TASK REQUIREMENTS:
Take each line of the entries below that contains "will" and copy it.

RECORDS FOR PROCESSING:
= = = = =

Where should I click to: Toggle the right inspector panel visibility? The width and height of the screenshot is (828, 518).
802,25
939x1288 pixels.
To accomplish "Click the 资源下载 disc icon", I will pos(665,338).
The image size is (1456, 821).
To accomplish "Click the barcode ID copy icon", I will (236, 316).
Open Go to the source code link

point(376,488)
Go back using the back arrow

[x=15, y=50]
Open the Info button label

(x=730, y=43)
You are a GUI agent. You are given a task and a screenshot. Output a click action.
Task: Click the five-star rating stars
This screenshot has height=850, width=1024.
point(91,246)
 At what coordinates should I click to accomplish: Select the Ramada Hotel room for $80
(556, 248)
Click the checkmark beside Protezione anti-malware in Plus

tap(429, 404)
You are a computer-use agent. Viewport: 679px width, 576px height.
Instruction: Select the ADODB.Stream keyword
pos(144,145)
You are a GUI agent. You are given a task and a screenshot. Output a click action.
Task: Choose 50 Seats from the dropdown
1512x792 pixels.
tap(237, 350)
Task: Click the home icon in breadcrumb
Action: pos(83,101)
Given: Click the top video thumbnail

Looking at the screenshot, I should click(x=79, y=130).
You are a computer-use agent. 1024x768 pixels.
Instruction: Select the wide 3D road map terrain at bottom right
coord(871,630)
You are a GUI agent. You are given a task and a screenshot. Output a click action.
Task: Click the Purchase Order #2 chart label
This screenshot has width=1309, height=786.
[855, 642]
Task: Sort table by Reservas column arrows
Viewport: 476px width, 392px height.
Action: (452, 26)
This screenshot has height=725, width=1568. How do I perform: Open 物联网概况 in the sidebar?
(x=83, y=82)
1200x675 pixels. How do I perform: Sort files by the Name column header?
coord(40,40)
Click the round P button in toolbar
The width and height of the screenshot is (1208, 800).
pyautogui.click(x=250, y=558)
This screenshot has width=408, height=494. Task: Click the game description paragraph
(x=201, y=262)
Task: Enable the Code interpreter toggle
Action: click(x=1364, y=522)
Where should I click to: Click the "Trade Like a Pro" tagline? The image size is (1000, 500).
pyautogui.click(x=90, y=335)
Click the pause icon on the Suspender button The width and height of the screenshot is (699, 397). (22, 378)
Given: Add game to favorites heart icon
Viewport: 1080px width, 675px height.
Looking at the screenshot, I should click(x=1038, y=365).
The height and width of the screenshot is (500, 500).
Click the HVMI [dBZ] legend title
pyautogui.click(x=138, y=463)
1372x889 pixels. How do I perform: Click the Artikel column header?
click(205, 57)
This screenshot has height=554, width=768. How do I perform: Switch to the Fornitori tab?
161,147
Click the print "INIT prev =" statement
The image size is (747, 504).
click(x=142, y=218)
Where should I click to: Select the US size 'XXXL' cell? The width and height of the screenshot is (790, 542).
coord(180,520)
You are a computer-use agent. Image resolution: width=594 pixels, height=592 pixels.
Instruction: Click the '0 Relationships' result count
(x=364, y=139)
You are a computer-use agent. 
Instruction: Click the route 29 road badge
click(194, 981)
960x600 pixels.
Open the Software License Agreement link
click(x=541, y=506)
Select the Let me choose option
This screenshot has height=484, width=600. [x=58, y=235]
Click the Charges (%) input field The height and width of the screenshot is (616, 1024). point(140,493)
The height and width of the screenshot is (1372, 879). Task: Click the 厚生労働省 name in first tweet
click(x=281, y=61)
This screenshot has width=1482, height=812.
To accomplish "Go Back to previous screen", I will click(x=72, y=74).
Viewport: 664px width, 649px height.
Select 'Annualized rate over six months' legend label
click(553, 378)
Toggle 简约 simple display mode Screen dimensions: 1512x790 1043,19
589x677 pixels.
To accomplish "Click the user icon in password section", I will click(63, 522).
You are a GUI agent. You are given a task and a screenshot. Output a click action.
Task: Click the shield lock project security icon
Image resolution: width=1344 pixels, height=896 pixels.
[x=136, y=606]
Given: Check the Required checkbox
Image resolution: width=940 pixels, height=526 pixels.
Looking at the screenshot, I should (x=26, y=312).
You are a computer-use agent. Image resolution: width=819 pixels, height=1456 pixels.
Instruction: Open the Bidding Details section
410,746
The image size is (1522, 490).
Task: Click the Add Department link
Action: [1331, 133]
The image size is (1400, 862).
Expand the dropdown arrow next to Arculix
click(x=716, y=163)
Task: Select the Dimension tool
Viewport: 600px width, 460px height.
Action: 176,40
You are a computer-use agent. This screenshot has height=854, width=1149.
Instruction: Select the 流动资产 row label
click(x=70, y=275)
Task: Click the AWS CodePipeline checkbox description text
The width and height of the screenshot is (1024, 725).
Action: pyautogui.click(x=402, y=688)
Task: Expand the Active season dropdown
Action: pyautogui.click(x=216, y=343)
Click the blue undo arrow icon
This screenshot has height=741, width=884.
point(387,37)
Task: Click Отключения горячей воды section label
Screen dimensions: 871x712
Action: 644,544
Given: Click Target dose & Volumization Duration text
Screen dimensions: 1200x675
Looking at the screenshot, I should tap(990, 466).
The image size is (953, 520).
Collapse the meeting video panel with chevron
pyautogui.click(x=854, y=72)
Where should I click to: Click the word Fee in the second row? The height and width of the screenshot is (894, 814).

= = = = =

COMPLETED TASK:
To accomplish "Click the 资源下载 disc icon", I will pos(665,338).
To accomplish "Click the barcode ID copy icon", I will (236, 316).
To accomplish "Go Back to previous screen", I will click(x=72, y=74).
To accomplish "Click the user icon in password section", I will click(63, 522).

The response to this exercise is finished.